The pastor prayed and the man eventually DID get well and returned home. But no check came to the church. The pastor paid him a visit.
"I see you're doing quite well now," she observed. "I was just wondering about the promise you made."
"What promise?" he asked.
"You said you'd give $20,000 to the church if you recovered."
"I did?" he exclaimed. "That goes to show you just how sick I really was!"
It is easy to give thanks -- or to show it -- when we feel grateful. But gratitude is not a feeling we can manufacture. Nor are we born feeling especially grateful.
Children don't express much thanks by nature. Conveying appreciation is something we learn. And, here's the good news, we have a lifetime to get better at it.
We teach our children to say thanks and, in time, they develop stronger feelings of gratitude. My children could talk before they were weaned from diapers, but one thing they never said was, "Thank you for changing my dirty diapers, Dad. I know that is a messy job. I appreciate all you and Mom are doing for me." Too bad. Sometimes we deserved a BIG thank you.
Once they became car sick at the beginning of a road trip, and I think they should have written a long thank-you letter to us for cleaning it up. Even though their mother and I spent almost a half hour scrubbing the carpet in a convenience store parking lot at seven degrees below zero (our metric system readers will recognize that as -22 degrees Celsius), they never did said, "Gosh, guys, you're the greatest parents ever! We are SO lucky to be part of this family."
But that's all right. Naturally, we wouldn't expect small children to thank their parents for being parents. And for most people, feelings of gratitude come with empathy as we mature. The more we express thanks, the more gratitude we feel. The more gratitude we feel, the more we express thanks. It's circular, and it leads to a happier life.

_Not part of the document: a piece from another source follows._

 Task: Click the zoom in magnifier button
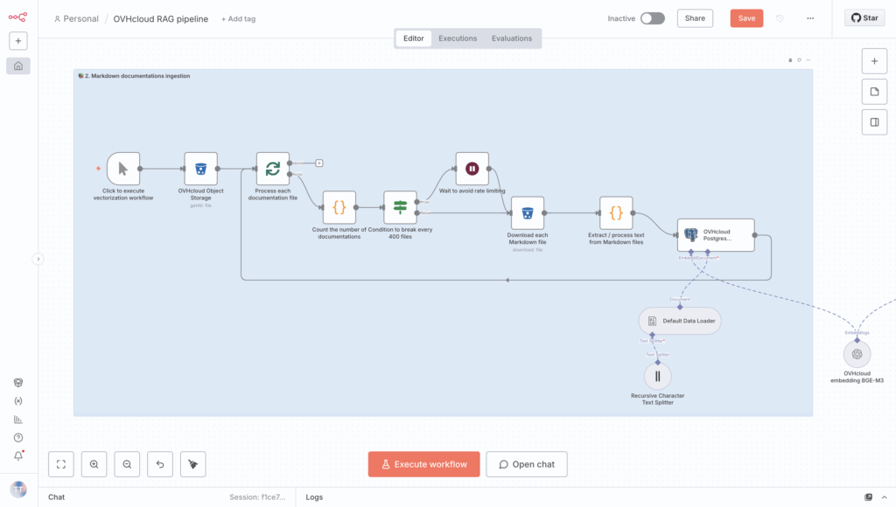[x=94, y=464]
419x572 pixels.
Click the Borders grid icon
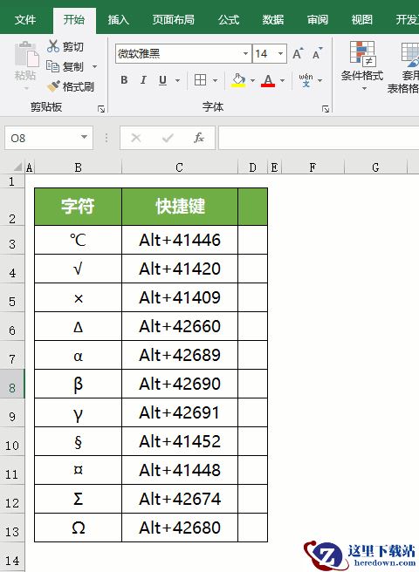pos(200,80)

And that's the point. People who are generally happier got that way, at least in part, through gratitude.
Here are three simple steps to help anybody live more thankfully and to respond more authentically.
First, recognize WHEN a thankful response is appropriate. We take for granted too many of the things that we should be giving thanks for.
Second, spend a moment reflecting on how another's thoughtfulness makes you feel. Be intentional about this.
Then third, from a sincere feeling of gratitude, give thanks. Say it. Write it. It doesn't matter. But when you do, you will discover a side benefit – you are becoming a happier person.